It is then key to engage your creditors and negotiate re-payment plans by working out a viable solution together. In the case of a landlord, they don’t want a vacant office, so they are likely to meet you on your proposed terms. By showing your would-be financier you have put a plan in place, you are demonstrating that you are responsible and have taken action instead of being an ostrich and putting your head in the sand.

Digital transaction footprint

Another area to monitor closely is your digital transaction footprint. While cash remains the preferred payment method for many small businesses in South Africa, it remains challenging when securing any finance solution to help you grow, or for working capital. Cash leaves no financial record, which makes it impossible for financial institutions to understand your transactional data, or in other words your monthly turnover. Given that Retail Capital grants funding on this basis, it is necessary to find a digital alternative to cash.

You could use a mobile point-of-sale device, an online payments or even cash drop provider. In the case of the latter, once you drop your cash into a unit, it becomes digitised as it reflects in your bank account within 24 hours which can then prove transactional history. Without any transactional footprint, securing finance from alternative funders is challenging as there is no way to analyse your monthly turnover patterns.

DATA
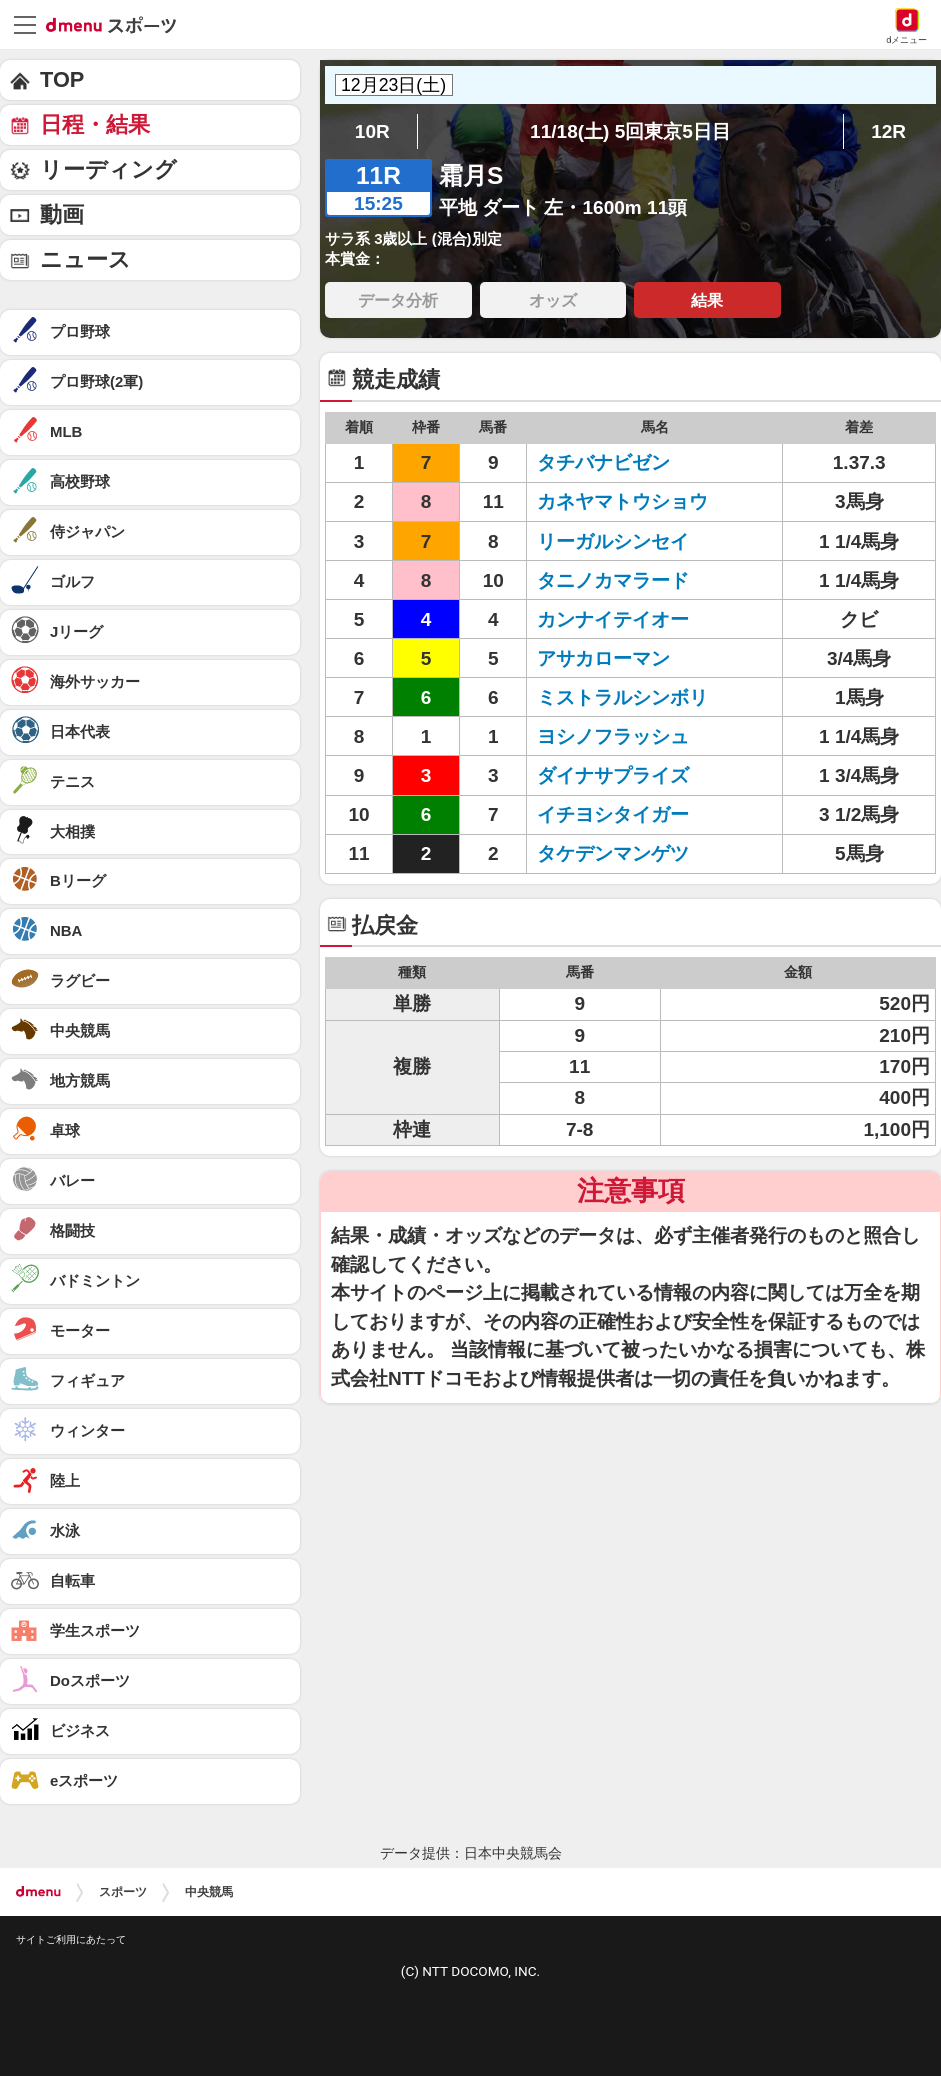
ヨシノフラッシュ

ACTIONS TO TAKE
• a. Repeat the part of the small business finance passage starting at "You could use" and ending at "monthly turnover patterns.".
• b. According to the small business finance passage, how soon does cash dropped into a unit reflect in the bank account?
• c. Carry on the small business finance passage from the point where it stops.
The data has nothing to do with the passage on small business finance.

EXPECTED ANSWERS
• a.
You could use a mobile point-of-sale device, an online payments or even cash drop provider. In the case of the latter, once you drop your cash into a unit, it becomes digitised as it reflects in your bank account within 24 hours which can then prove transactional history. Without any transactional footprint, securing finance from alternative funders is challenging as there is no way to analyse your monthly turnover patterns.

• b. Within 24 hours.

• c.
All your eggs in one basket

Lastly, when looking for funding for your small business, avoid putting all your eggs in one basket. While it may be exciting to secure a large contract, such as with a national retailer, having 80% of your turnover come from this one client, will expose you to concentration risk. This means that, if you lose this one client, your business could collapse – and you won’t be able to meet your financial obligations. It is thus wiser to have a diversified client base and income stream.

Securing finance to help grow your business is a natural step in your scalability and future success. It will help open you up to new markets and customers, which in turn increases revenue. By following these few steps you can improve your trust score and make yourself more fundable, unlocking funding opportunities, and positioning your business for long-term growth and success.